#### [DOCUMENT TEXT]
------------------------------------------------------------
Pitfalls and Opportunities for Improving Long Term Treatment Adherence

Dear Partners, 

This month’s edition of the eUpdate explores the necessity of treatment adherence support as a part of community based HIV-responses. Working with communities infected and affected by HIV will undoubtedly bring you into the realm of Antiretroviral Therapy (ART), the course of treatment available for HIV. Supporting people living with HIV who are on treatment is a very critical component of the philosophy of positive living, as well integral to home-based palliative care activities. This is especially important given the sensitive nature of the therapy and the way that it works to suppress the HIV-virus in the body. 

The guidelines for Antiretroviral Therapy, also commonly referred to as Highly-Active Antiretroviral Therapy (HAART) is a combination of 3 or more antiretroviral medications to be taken together. The goal of this course of treatment is to achieve maximal and durable suppression of the virus replication in the body. This in turn reduces the destruction of CD4 cells, reduces immune suppression and slows disease progression. Success with ART can be seen in rising CD4 cell counts, undetectable viral loads and clinical improvement in patients. Recent studies affirm that by achieving undetectable viral loads are equal to becoming un-infectious, which is now a huge area of focus under the global 90-90-90 strategy in order to turn the tide on new infections each year.
------------------------------------------------------------
#### [EXTRACTED INFORMATION]
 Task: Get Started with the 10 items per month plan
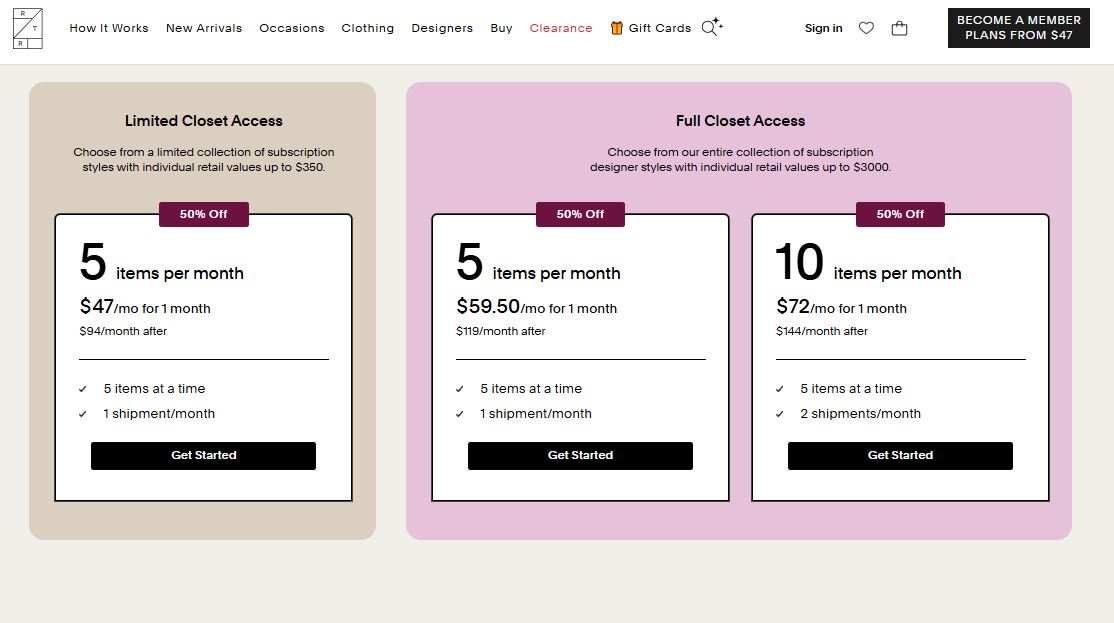pyautogui.click(x=899, y=455)
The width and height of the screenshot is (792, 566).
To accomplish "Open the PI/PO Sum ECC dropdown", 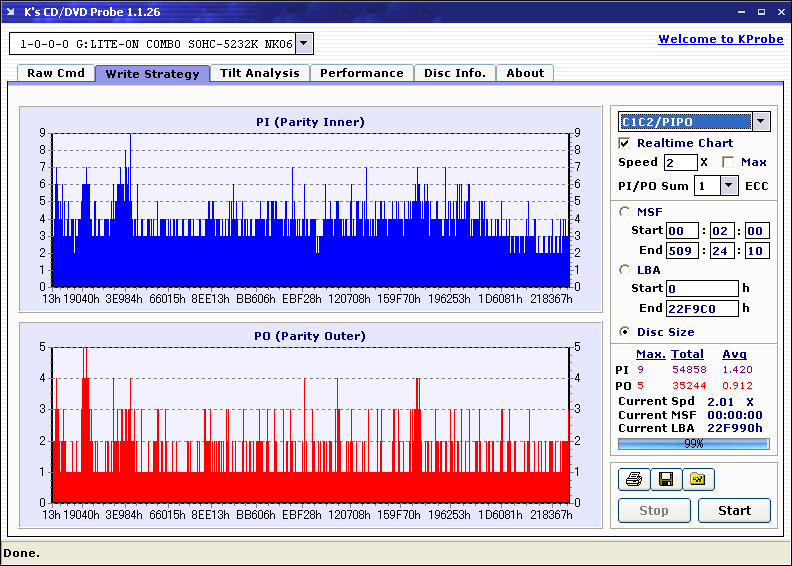I will coord(728,186).
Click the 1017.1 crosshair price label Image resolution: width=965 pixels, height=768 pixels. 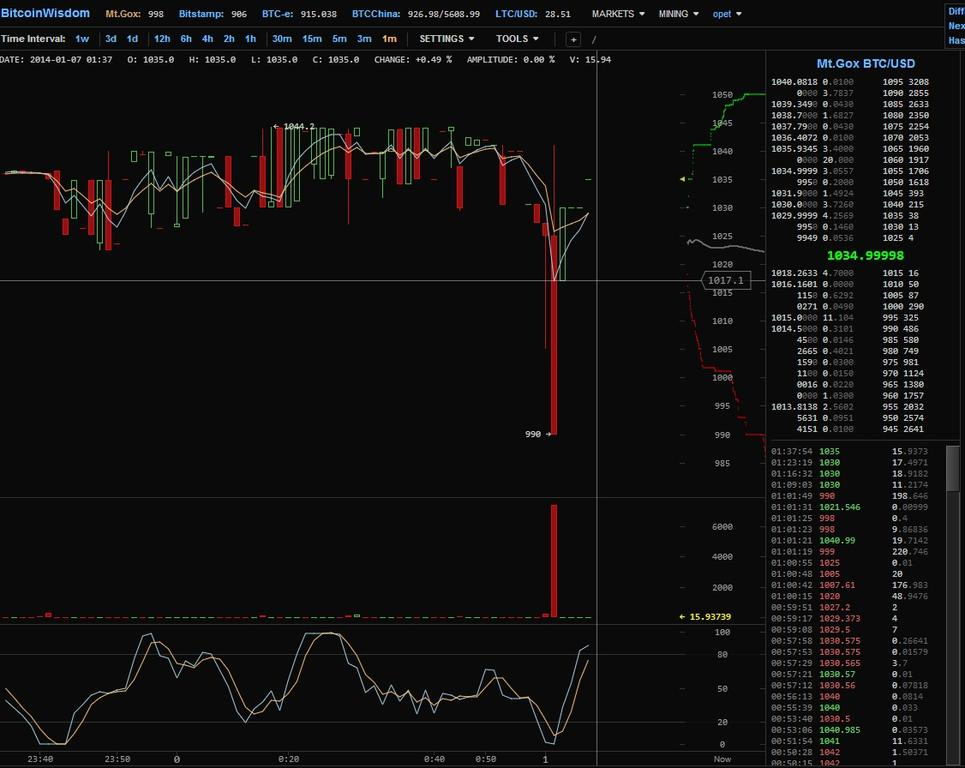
------------------------------------------------------------
#### [TASK REQUIREMENTS]
• a. Answer these questions from the HIV treatment adherence text:
(i) Besides the philosophy of positive living, what kind of activities is support for people on treatment said to be integral to?
(ii) How many antiretroviral medications does HAART combine?
(iii) What three signs show success with ART?
• b. Carry the HIV treatment adherence text forward from its last sentence.

#### [RESPONSES IN ORDER]
• a.
(i) Home-based palliative care activities.
(ii) Three or more, taken together.
(iii) Rising CD4 cell counts, undetectable viral loads, and clinical improvement in patients.

• b.
Adherence is defined as ‘the act or quality of sticking to something—to adhere to something’. In the context of treatment with medications, adherence means to take doses according to their prescribed dosages through the full length of the course.  An Individual’s adherence practices is an essential component of their treatment success. Research supports that greater than 95% adherence, the equivalent of missing less than 3 doses per month, is needed in order to maximize the benefits of ART on clinical and immunological outcomes. Poor adherence practices are also associated with increased risk of developing drug-resistant viral strains and subsequent treatment failure.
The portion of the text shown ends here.